Despite my headaches and anxiety due to mild discomfort which I am surely blowing out of proportion, I opted to play in someone’s home tournament last night. Gus and I had never played with these people before, but we’re always happy to meet folks who enjoy Hold ‘Em as much as we do.

However, Gus forwarded me this fair warning from the host: “You can tell Kat that she’ll be the honorary first female to join us in our regular game. As such, she can expect a fair amount of ogling from the dork contingent.”

The ogling I counted on, but the sexist/condescending remarks were somewhat of a surprise, considering that I’ve played with more “old school” crowds who are consistently polite. I’ve played with a few old men in Vegas that I’d prefer not to meet again, but overall, it’s been pleasant.

Last night, I had a jerk to my right criticizing my playing creditials, and a tobacco chewing meathead to my left making sexist remarks. I was already feeling tired and impatient due to my post-op pain, so once I misplayed pocket aces and lost to a set, my fate was sealed. I went all-in with my first pocket pair after that (eights) and lost… with little regret.

Since these guys were just as much geeks (if not more so) that anyone else Gus and I hang with, they had to have a wireless connection so I could play a structured game online while Gus had his way with everyone else in the tournament.

After several hours, Gus took fourth place and won $30, and I had made the equivalent of the first place winner’s prize money: $120. I may not have taken money from those guys, but I was gonna get it for somewhere. Also, the two aforementioned jerks busted out before the payouts. Too bad their rudeness didn’t make their play any better than mine. How unexpected.

A valuable lesson can be learned here. You shouldn’t try hard at everything you do because sometimes, it can be a painful waste of time. Instead, you should rush through the boring and obnoxious things so you’ll have plenty of time to find the best pair of sneakers for kicking everyone else’s ass.

I’m about to get hit in the eye with a [insert Dr. Evil finger quotes here] “laser”, and I know I’ll want to sleep a lot when it’s all over. Fortunately, I have a certain anonymous coworker with magic pills that can make this happen. So, at 10:00 this morning, all sneaky-like, we met at the drinking fountain on the north side of the seventh floor.

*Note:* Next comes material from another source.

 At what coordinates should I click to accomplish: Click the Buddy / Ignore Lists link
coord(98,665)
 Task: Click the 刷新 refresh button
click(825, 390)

Me: “You got the stuff, man?”

Him: “Yeah, I got the stuff.”

Me: “Show it to me.

He passed me a paper package with three pills inside, leaning casually against the wall next to the drinking fountain where I filled my water bottle.

Me: “Aight, it’s cool. You didn’t stiff me.”

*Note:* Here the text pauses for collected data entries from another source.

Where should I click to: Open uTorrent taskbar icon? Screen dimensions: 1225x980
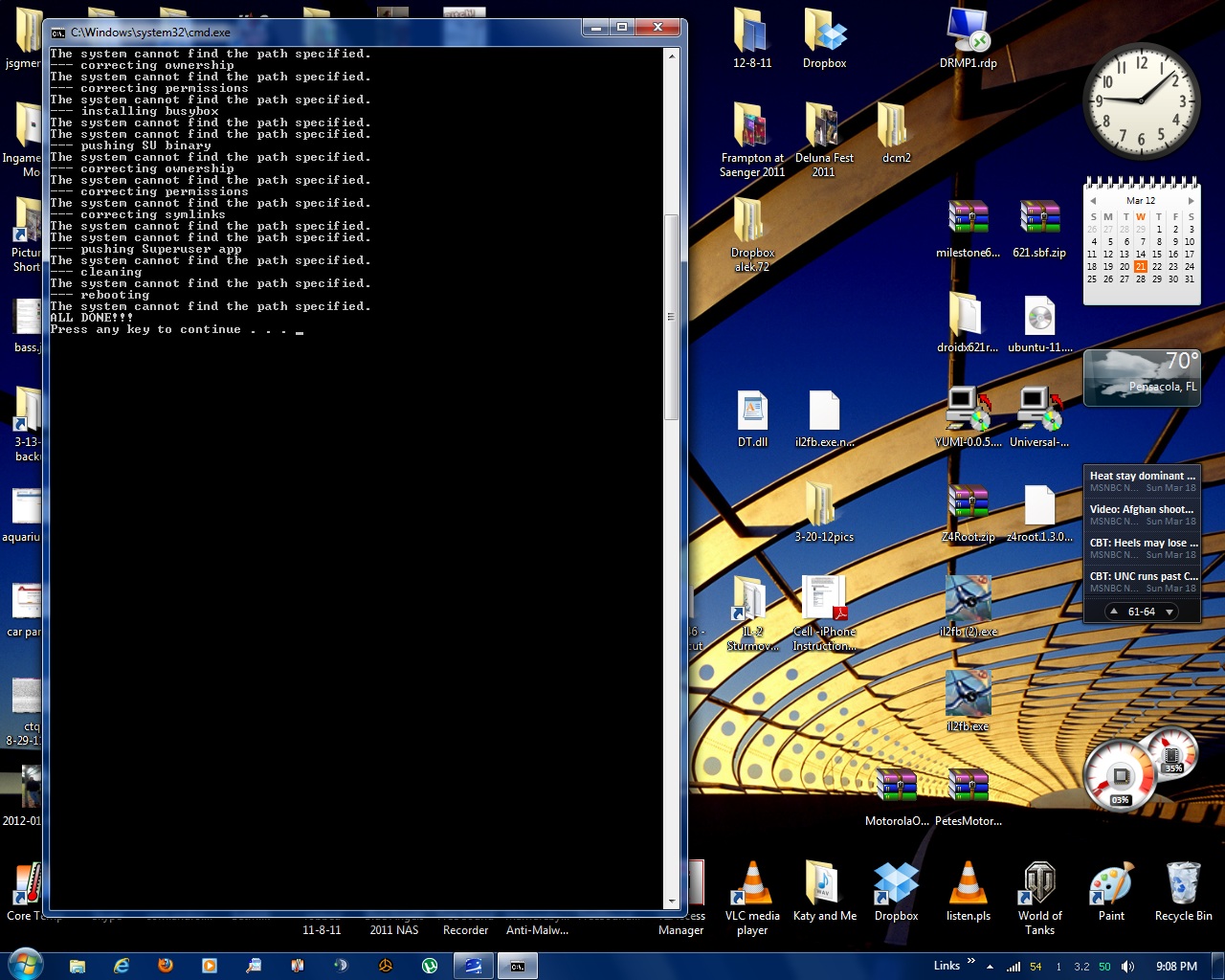coord(430,966)
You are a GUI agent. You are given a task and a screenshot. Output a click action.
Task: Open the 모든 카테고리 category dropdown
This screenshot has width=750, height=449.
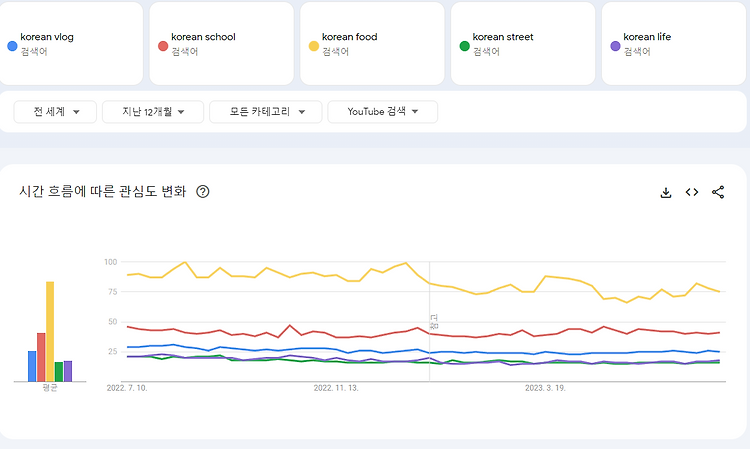click(x=265, y=112)
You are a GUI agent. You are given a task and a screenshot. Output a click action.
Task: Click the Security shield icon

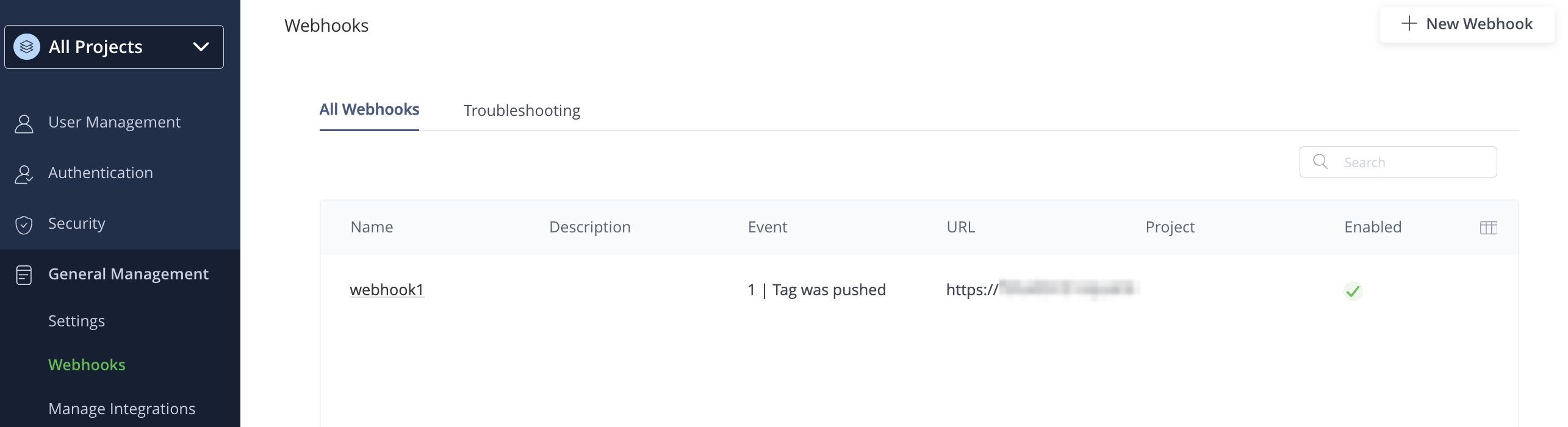pos(24,224)
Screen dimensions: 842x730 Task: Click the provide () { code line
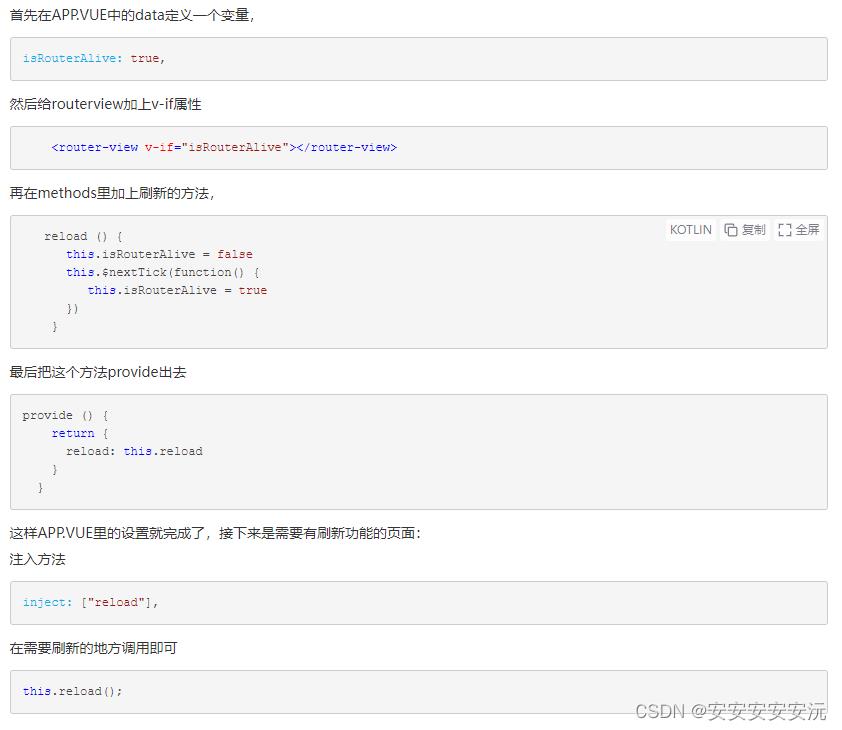tap(65, 415)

Suddenly, like 20 ninjas jumped out of the cubicles across the hall and barrelled at us with swords, nun-chucks, and throwing stars. I threw my hook up through the ceiling, the eighth floor, and the roof, hit the coil button, and pulled Bob, I mean my anonymous coworker, and I to safety.

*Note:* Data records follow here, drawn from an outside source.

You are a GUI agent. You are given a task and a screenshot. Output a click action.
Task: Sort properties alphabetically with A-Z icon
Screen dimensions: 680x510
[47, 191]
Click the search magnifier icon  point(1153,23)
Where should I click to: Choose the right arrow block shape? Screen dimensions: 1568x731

We ran across the roof while a bunch of cops shot at us with bazookas and jumped to our safety in the dried up creek next to the building.

Whew! Now I can sleep.

In other news, National Instruments ranked #40 in Fortune 500’s Top 100 Companies to Work For due in part to its brilliant and creative employees.

I moved to my new cube this week, which I share with my mentor/predecessor Liesl. Even better, I am now officially a member of the CompactRIO group (new hautness!) and showing Joie the ropes of my old position in MIO (old ‘n busted). The printer here squeaks a lot, and I have to get used to a new bathroom (my shit is shy – literally!), but I think I’ll be just fine.

Last night, I hung out with Eric and Megan, who has taken to calling herself Maggie while she was attending school in Michigan. She hasn’t asked us to call her Maggie yet, but has hinted that she likes the name better. Reasons for her name-change are still unclear, but I will honor it.

Whatever you call her, she is still the only one who can continuously whoop my ass at Tetris & Dr. Mario, two of the best puzzle games ever packaged as one. My roommate has the game, so she will be our hero forever.

This Monday I’ll be having INTRALASIK eye surgery. I’m a little nervous and afraid of never being able to see again, but the chances of that happening are very small.

Yep, things are pretty slow right now. Perhaps I will have something interesting to complain about later.